Interesting how TB4/5 peripherals aren’t compatible with TB1/2 hosts, even with an adapter. I wonder what the reason might be. I could understand power delivery issues, since Apple’s adapter doesn’t provide power, but I’m truly surprised that a device with its own power supply (e.g. a storage array) isn’t compatible.
He points out an interesting macOS file caching behavior that can lead astray. Even using his own highly customizable Stibium, he was able to make it appear as if a M4P mini could over TB5 read 6 GB/s when in fact it really was doing much closer to 3.7 GB/s. But properly measuring that required unmounting/mounting a drive and restarting his tool to get macOS to flush the caches. I seriously hope OWC didn’t fall into that same trap. They happen to be marketing their brand new Envoy Ultra as reaching that same mysterious 6 GB/s over TB5.
OTOH, since we know TB4/USB4 can push north of 3 GB/s real world to/from fast NVMe flash, it is not out of the question to expect TB5 to be able to double that, under good circumstances at least, considering it has a twice as wide PCIe pipe at its disposal for that.
And other great TB5 article by Howard Oakley. He explains why you never saw 40 Gbps to a TB3-attached disk, why although you’ll see 6GB/s with TB5, you’ll also never see the advertised 80 Gbps, and why the marketing hype around TB5’s “120 Gbps” will not lead to 12 GB/s to/from an SSD. He also clears up where TB5 will really shine: b/w between dock and Mac - provided it works stable and as intended (he has some question marks there).

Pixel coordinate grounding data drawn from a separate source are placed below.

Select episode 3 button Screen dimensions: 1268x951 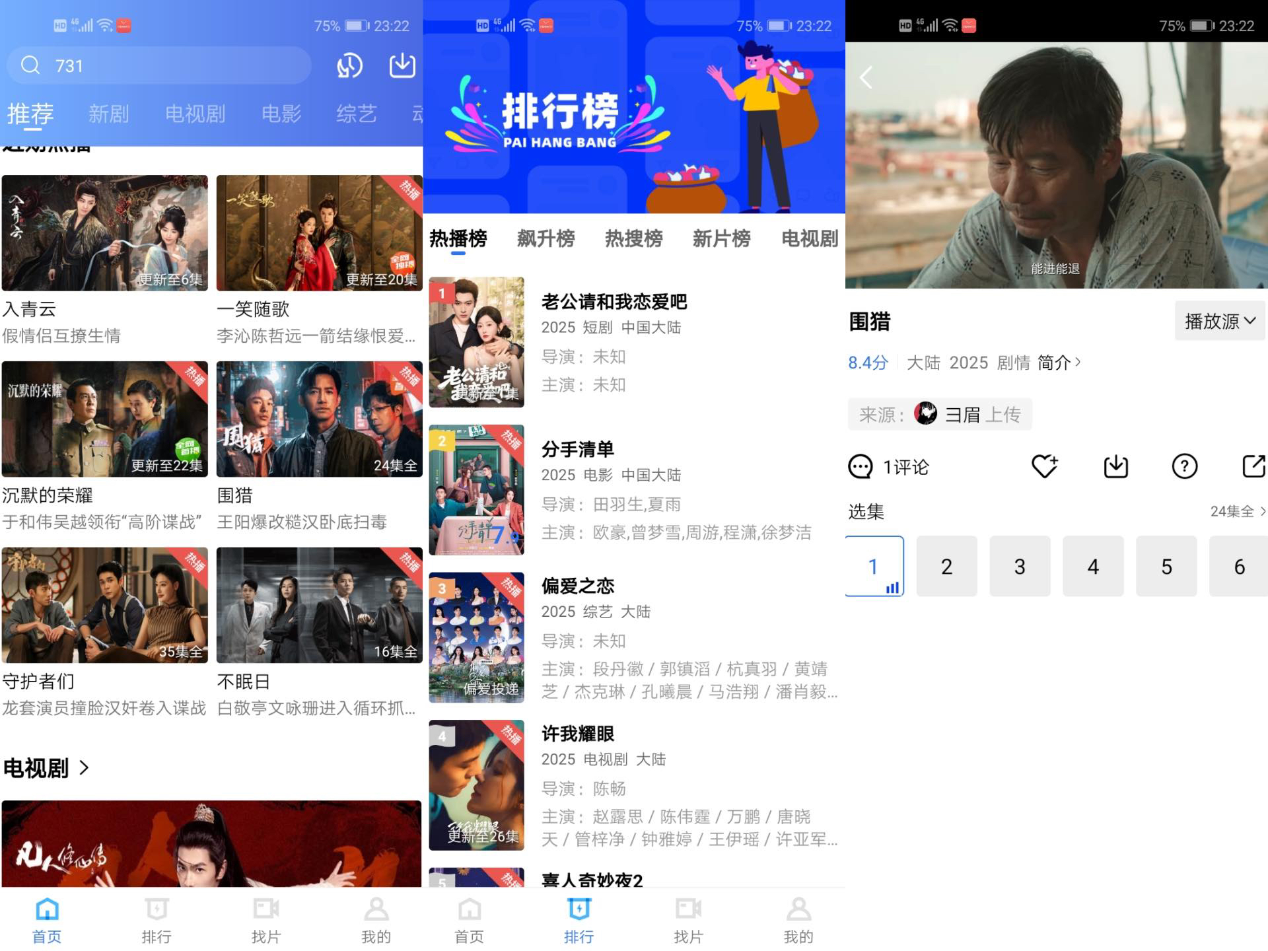click(1020, 566)
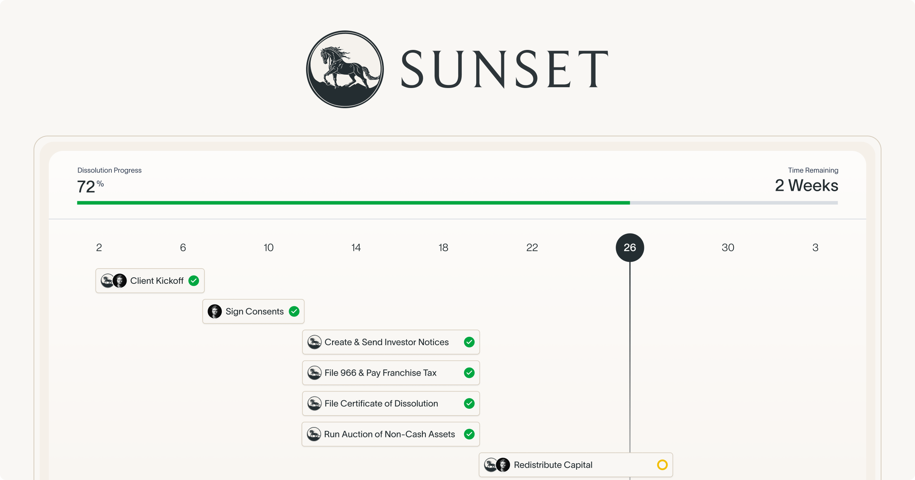Click the horse icon on Run Auction of Non-Cash Assets
The height and width of the screenshot is (480, 915).
tap(315, 434)
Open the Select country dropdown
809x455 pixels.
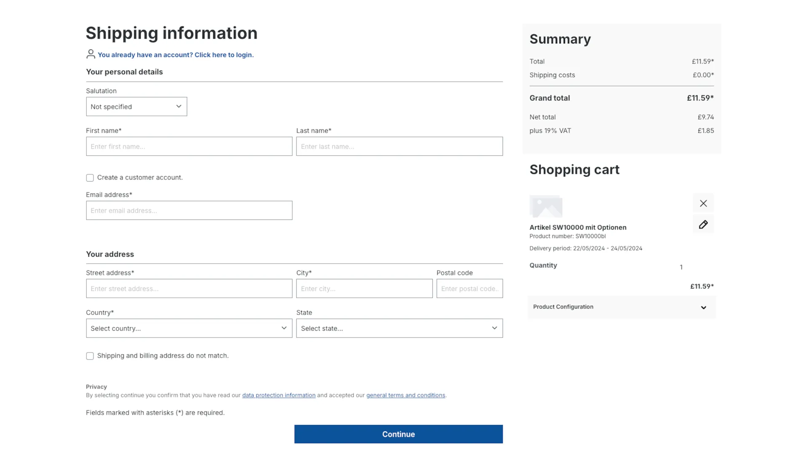coord(189,328)
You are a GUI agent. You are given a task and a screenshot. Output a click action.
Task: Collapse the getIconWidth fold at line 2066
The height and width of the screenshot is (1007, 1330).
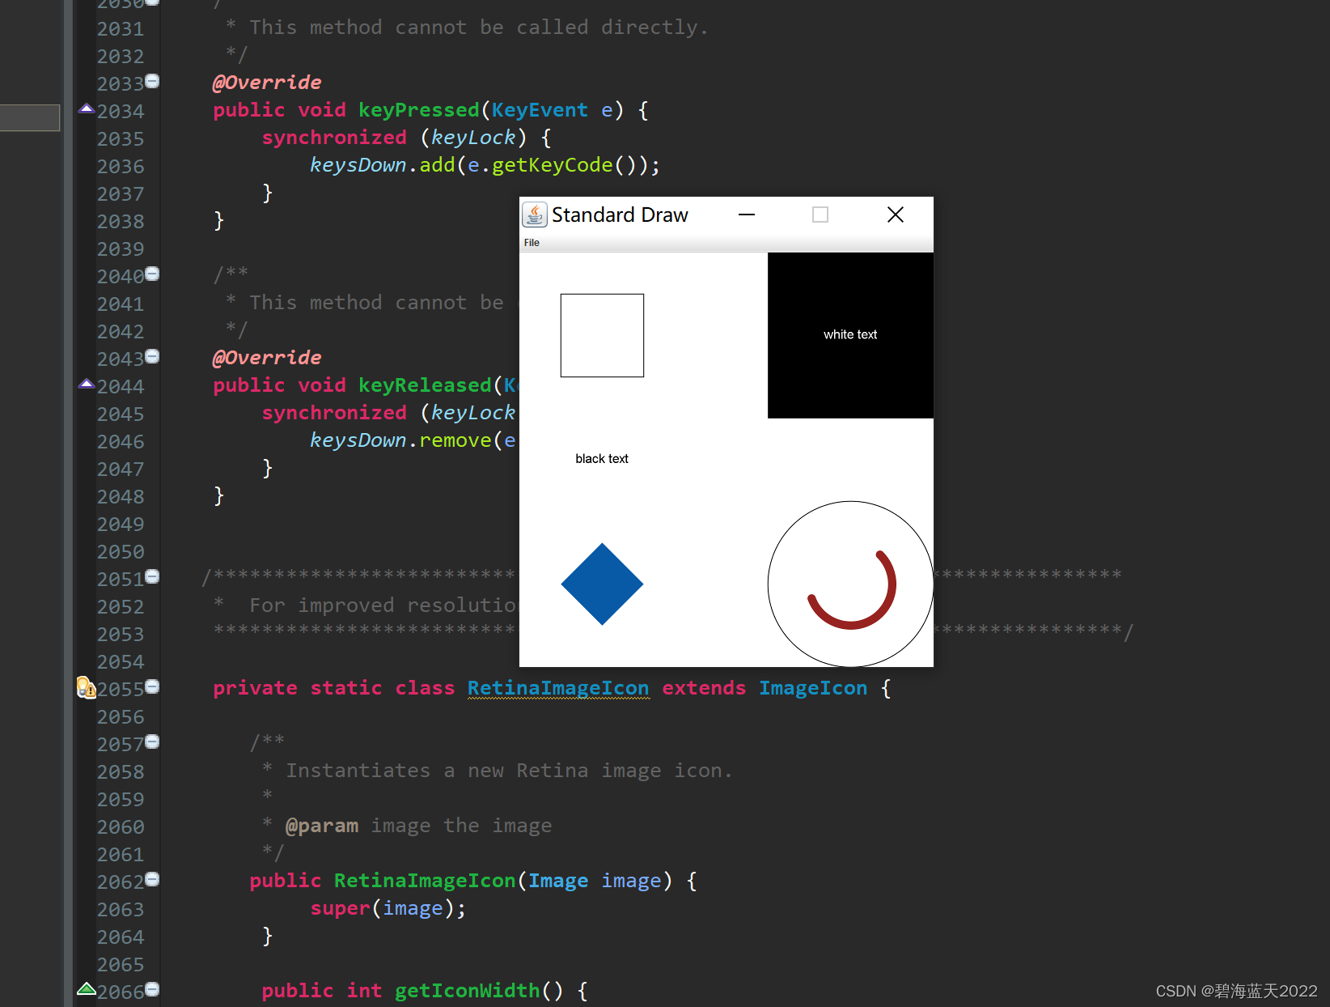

I think, as with all new technology, the “version 1.0” products that are being released now will have problems. Some may be fixed by firmware updates, but I think we can expect that it will be a year or two before devices all live up to the promises from Intel and Apple.
My 2017 Intel iMac is booted from a OWC Envoy Express, connected to the iMac’s TB3 port. Yesterday I cloned it to an OWC Express 1M2, connected to a USB 3 hub, and booted from it to turn on FileVault. Since the iMac doesn’t have USB4, this connection is at USB 3.1 (max 10 Gb/s). Update: actually was USB 3.0 at 5 Gb/s.
Does this article explain why the Express 1M2 connected to USB 3.1 (claimed 900 MB/s real-world) seemed to be faster than the Envoy Express connected to TB3 (real-world 1,553 MB/s)?
If not actually faster than the Envoy Express, it was certainly fast enough. I was surprised.
I suppose it is possible it was just faster because at that point, FileVault wasn’t on! This Mac doesn’t have a T2 chip. There’s no hardware acceleration of encryption/decryption.
The overhead from FV2 on external flash is small, typically several %.
However, what we perceive as “seems fast” is tricky. For one, the feel of using an external volume depends on a lot more than just peak b/w (IOPS for example is pretty important for a boot volume), but also, and perhaps more importantly, without actual benchmarking, it’s very easy to deceive yourself. Something BTW Howard also points out in his latest article on performance tuning.